* Extract provided *
##############################

The Williamstown Theatre Festival is a resident summer theater on the campus of Williams College in Williamstown, Massachusetts. It was founded in 1954 by Williams College news director Ralph Renzi and drama program chairman David C. Bryant. It was awarded a Tony Award in 2002 and the Massachusetts Cultural Council Commonwealth Award in 2011.

History

Inception 
The Williamstown Theatre Festival was conceived as a way to use the Adams Memorial Theatre on Williams College campus for a resident theatre company. Marcia Henderson, a Theatre World winner and Williamstown native, performed in the first play of the festival. Other notable actors have since participated in the festival, including Sigourney Weaver, Gwyneth Paltrow, Christopher Walken, Nathan Lane, Richard Chamberlain, Kate Burton, Olympia Dukakis, Paul Giamatti, Bradley Cooper, Calista Flockhart, Matthew Broderick, Jesse Tyler Ferguson, and Uma Thurman.

Nikos Psacharopoulus 
Nikos Psacharopoulos, a professor at Yale Drama School and a co-founder, became the executive artistic director and guided the company for over thirty years. Psacharopoulos made certain WTF would not be a typical summer stock theater by focusing on such international playwrights as Chekhov, George Bernard Shaw, Jean Anouilh, Tennessee Williams, Bertholt Brecht, and Tom Stoppard . He mentored his associates and assistant directors, such as Tom Brennan, Arvin Brown, Keith Fowler,  Peter H. Hunt, Paul Weidner, and Austin Pendleton.  He attracted well-known actors including E.G. Marshall, Frank Langella, Rosemary Harris, Blythe Danner, and Colleen Dewhurst. Christopher Reeve, once a WTF apprentice and later a frequently-featured actor at the festival, told an interviewer: "By staying here thirty years, Nikos [did] what they couldn't do in Brooklyn or Washington or at Lincoln Center. He has managed to achieve a national theater."

Recent (1989 - present)

##############################

* Data shown *

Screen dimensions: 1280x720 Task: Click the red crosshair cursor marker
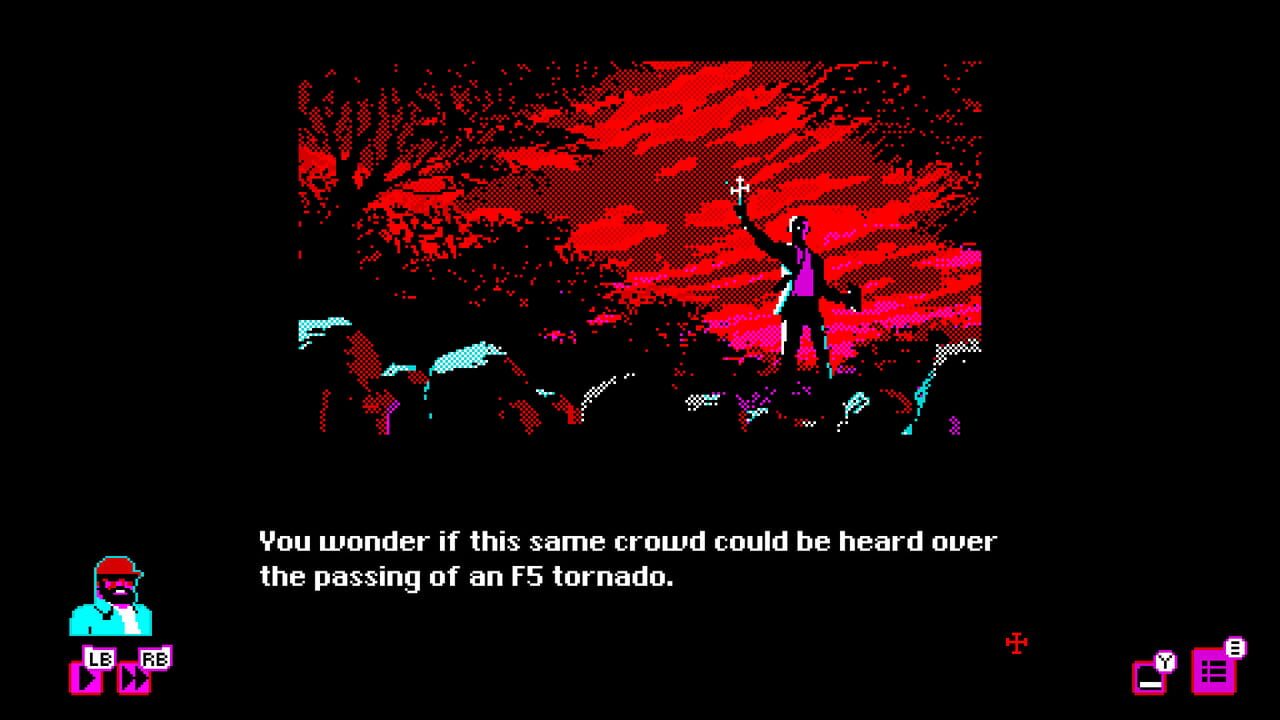(x=1017, y=644)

##############################

* Work to do *
1. From the Williamstown Theatre Festival article, reproduce the stretch from "The Williamstown Theatre Festival is" through "Award in 2011.".
2. Please carry on the Williamstown Theatre Festival article from the point where it stops.

* Results for the exercise *
1.
The Williamstown Theatre Festival is a resident summer theater on the campus of Williams College in Williamstown, Massachusetts. It was founded in 1954 by Williams College news director Ralph Renzi and drama program chairman David C. Bryant. It was awarded a Tony Award in 2002 and the Massachusetts Cultural Council Commonwealth Award in 2011.

2.
Psacharopoulos died in 1989. Following a 35th season run by a troika of Peter H. Hunt, Austin Pendleton and George Morfogen, In 1990, Hunt was named Artistic Director for the 36th season. In 1996, long-time WTF stage manager Michael Ritchie became the head of the festival, and during his eight years at the helm, nearly two dozen productions transferred to Broadway, Off-Broadway and regional theaters across the country. Ritchie was succeeded in 2005 by Roger Rees. Former WTF resident director Nicholas Martin served as Artistic Director from 2008-2010. Former Associate Producer Jenny Gersten served as Artistic Director from 2011-2014. Mandy Greenfield served as Artistic Director from 2014-2021. Following Greenfield's resignation, Greenfield's predecessor Jenny Gersten was named Interim Artistic Director.
  
In 2002, the American Theater Wing awarded WTF America's highest theatrical honor, the Antoinette Perry Award for Excellence in Theater, the "Tony", as an especially distinguished regional theater. In 2005, the festival held its inaugural season in the '62 center for Theater and Dance, which replaced the Adams Memorial Theatre.

The festival transferred several successful shows to Broadway, including One Mo' Time, Hedda Gabler, The Man Who Had All the Luck, The Bridges of Madison County, and The Elephant Man.

Throughout its over four decades in existence, many celebrated American artists—designers, composers, directors, choreographers as well as stage and screen actors—have worked as apprentices or company members at Williamstown.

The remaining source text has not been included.